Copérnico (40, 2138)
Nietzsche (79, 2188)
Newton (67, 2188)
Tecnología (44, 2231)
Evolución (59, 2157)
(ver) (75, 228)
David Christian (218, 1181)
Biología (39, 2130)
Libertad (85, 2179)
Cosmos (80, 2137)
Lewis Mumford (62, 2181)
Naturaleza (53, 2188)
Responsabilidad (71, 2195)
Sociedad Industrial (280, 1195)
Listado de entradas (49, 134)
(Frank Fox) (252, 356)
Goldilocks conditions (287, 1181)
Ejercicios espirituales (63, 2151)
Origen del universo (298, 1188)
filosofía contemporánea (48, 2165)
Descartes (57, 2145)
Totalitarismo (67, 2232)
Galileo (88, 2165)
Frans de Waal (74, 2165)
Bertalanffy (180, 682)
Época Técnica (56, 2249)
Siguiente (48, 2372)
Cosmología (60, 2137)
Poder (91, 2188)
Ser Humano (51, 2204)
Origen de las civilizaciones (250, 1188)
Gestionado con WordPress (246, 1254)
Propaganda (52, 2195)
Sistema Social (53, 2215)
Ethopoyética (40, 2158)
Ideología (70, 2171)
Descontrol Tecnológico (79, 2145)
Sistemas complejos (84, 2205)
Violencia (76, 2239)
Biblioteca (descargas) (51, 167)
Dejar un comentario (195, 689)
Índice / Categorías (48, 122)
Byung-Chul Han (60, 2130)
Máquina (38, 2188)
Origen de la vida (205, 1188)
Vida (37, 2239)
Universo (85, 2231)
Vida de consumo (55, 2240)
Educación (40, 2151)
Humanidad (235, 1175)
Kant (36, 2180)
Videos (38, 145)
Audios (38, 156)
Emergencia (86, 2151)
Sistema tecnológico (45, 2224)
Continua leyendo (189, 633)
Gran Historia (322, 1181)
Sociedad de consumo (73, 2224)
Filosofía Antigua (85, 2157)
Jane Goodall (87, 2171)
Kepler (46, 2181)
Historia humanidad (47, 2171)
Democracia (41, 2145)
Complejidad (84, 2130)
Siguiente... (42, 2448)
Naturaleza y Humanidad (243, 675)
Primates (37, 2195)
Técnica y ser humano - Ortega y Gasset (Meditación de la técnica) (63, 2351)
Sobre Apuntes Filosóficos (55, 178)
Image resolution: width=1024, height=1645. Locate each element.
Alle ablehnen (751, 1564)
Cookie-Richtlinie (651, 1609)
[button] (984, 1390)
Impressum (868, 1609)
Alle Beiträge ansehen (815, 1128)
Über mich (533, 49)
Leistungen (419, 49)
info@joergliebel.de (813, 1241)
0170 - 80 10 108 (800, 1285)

**PROBLEM TO WORK ON:**
Return, word for word, the lines of the data above from the line with "Poder (91, 2188)" through the line with "Biblioteca (descargas) (51, 167)", inclusive.

**FINISHED EXERCISE:**
Poder (91, 2188)
Ser Humano (51, 2204)
Origen de las civilizaciones (250, 1188)
Gestionado con WordPress (246, 1254)
Propaganda (52, 2195)
Sistema Social (53, 2215)
Ethopoyética (40, 2158)
Ideología (70, 2171)
Descontrol Tecnológico (79, 2145)
Sistemas complejos (84, 2205)
Violencia (76, 2239)
Biblioteca (descargas) (51, 167)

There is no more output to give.